Today’s update is brief as markets await Jackson Hole. The USD drop off of the high (squeeze off of the low in most everything else) is nearing support. I’m looking to buy the USD dip slightly lower. Notably, EURUSD 1.1800 is the 50 day average and 8/13 high. Bears need to step up there in order to keep 1.1600 on track.
Long time readers know that I look to USDSEK as a bellwether of sorts for the USD. The structure that originates at the January low is extremely useful in this regard. The median line has been precise resistance…in June, July, and August. The 25 line and parallel that extends off of the 7/30 low form a proposed support zone at 8.64-8.6650. I’m on the lookout for a hold in this zone.
Broadly speaking, AUDUSD downside remains favored until .7000/50…and .7290-.7315 remains proposed resistance. Nothing has changed!

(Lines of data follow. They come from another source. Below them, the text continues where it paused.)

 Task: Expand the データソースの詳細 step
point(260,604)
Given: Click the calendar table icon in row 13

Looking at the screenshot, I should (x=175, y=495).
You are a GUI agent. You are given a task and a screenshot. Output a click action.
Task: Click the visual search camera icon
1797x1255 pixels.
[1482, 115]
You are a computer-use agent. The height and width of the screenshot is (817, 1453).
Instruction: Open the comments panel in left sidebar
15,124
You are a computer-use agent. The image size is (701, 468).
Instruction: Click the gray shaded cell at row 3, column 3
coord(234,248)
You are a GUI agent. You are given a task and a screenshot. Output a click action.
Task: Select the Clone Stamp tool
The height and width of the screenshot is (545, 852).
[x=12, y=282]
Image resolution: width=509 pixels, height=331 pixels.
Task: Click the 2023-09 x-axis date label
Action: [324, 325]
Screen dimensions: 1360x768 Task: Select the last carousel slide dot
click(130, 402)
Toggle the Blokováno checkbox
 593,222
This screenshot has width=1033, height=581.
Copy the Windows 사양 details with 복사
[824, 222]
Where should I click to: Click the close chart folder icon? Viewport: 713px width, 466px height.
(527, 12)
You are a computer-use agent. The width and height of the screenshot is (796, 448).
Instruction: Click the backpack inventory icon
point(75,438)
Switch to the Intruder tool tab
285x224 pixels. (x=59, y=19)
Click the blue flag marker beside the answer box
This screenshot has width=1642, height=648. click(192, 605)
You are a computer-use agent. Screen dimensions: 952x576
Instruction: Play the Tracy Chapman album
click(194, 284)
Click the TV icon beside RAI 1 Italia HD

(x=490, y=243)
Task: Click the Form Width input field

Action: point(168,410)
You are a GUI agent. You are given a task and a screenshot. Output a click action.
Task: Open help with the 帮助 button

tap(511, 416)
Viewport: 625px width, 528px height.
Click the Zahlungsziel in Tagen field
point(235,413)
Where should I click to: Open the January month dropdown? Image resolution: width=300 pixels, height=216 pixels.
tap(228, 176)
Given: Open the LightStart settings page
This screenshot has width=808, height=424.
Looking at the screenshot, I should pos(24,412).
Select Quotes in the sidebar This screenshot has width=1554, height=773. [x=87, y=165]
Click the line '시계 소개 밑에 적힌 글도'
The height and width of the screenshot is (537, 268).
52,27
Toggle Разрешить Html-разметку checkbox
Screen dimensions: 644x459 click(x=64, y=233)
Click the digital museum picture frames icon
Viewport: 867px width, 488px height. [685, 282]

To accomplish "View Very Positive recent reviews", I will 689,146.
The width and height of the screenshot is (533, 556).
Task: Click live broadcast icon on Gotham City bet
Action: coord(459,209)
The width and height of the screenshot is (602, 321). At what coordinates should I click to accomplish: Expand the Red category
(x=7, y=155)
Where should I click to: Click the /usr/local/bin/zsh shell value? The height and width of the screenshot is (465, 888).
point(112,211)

8/17 – AUDUSD finally broke down. Is this move ‘for real’ or a ‘trap’. It’s impossible to know at the moment. I can make arguments for both. The next critical downside level isn’t until .7000/50 but volume on futures was high today which warns of capitulation (see futures chart below with red and blue bars denoting high volume levels at at least 50 day highs/lows). Bottom line, proposed resistance is .7290-.7315 and I’m bearish as long as that zone is respected.